Posted on 03/04/2010 3:48:36 PM PST by The Magical Mischief Tour
MADISONVILLE - A bookkeeper with the Monroe County Sheriff's Department is facing prosecution after a state review found at least $30,000 missing from the jail commissary in October, according to an audit released this week.
Monroe County Sheriff Bill Bivens said Thursday in a statement that Julia Robison was arrested Jan. 15 after being indicted for theft over $10,000 by a Monroe County grand jury.
The cash shortage was discovered during an unrelated internal affairs probe into Robison's activities.
Robison had been placed on administrative leave on Oct. 22, 2008, for allegedly sharing confidential information to a felony probationer that "endangered an ongoing drug investigation and the lives of officers," Bivens said.
Bivens said he later fired Robison after an internal affairs investigation by Detective Pat Henry determined she had released the confidential information.
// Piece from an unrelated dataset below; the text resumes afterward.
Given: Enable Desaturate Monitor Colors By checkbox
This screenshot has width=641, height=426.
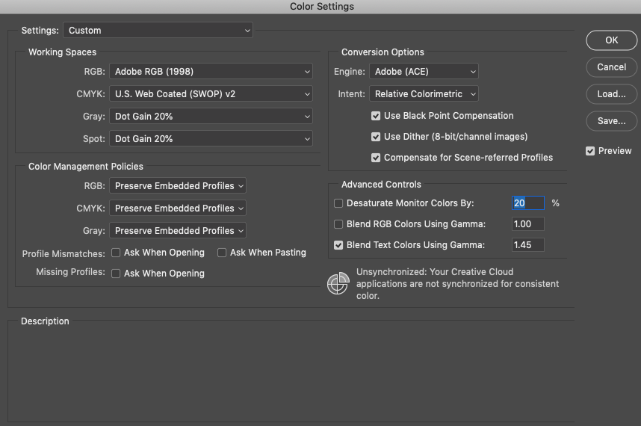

(Excerpt) Read more at knoxnews.com ...
Yup, our criminal justice system might not be broke, but is certainly badly bent. She's being investigated for problems involving more than $60,000 for which she was responsible, and in an unrelated case she was fired for sharing confidential information regarding a drug investigation with one of those being investigated.
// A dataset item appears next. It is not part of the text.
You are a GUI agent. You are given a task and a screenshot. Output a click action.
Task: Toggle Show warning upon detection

What on Earth has happened to our criminal justice system that a person can be released on $5,000 bond in a case like this?
I'm sure there's more to the case than is being reported here, but this account certainly leaves one wondering if there's any sanity left in the world.
Multiply this by 300 and you’d get an idea of what’s going on in the south. I would be guessing that a quarter of all sheriff office’s run in this fashion.
In my home town in Bama (to be left unnamed), they had a clerk for the city water department. For six years...she kept the books. One day...someone noted a discrepancy of about $800 over one quarter. Eventually, they got into outside audit and figured over one year that they’d lost around $3k via this clerk. Enough records were gone...so they couldn’t go past the one-year point...but you have to figure she took at least that much every year. The town is five hundred in population. Something like this gets on everyone’s nerves. The clerk paid back the money, and then was terminated. No jail time.
I think this is going on most everywhere.
1. Never let the person who handles the money have access to the books.
2. Have at least two people involved in every transaction.
3. Never allow relatives to work in the financial office.
4. Get an independent audit every year by a Certified Public Accountant (and don't use Madoff's CPA).
Anyone in charge of a division or firm (i.e., its president, and if a corporation its directors) who fails to follow these simple, basic measures is grossly negligent. If hired, he should be fired. If the owner, he deserves what he gets.
She won't have far to go if convicted.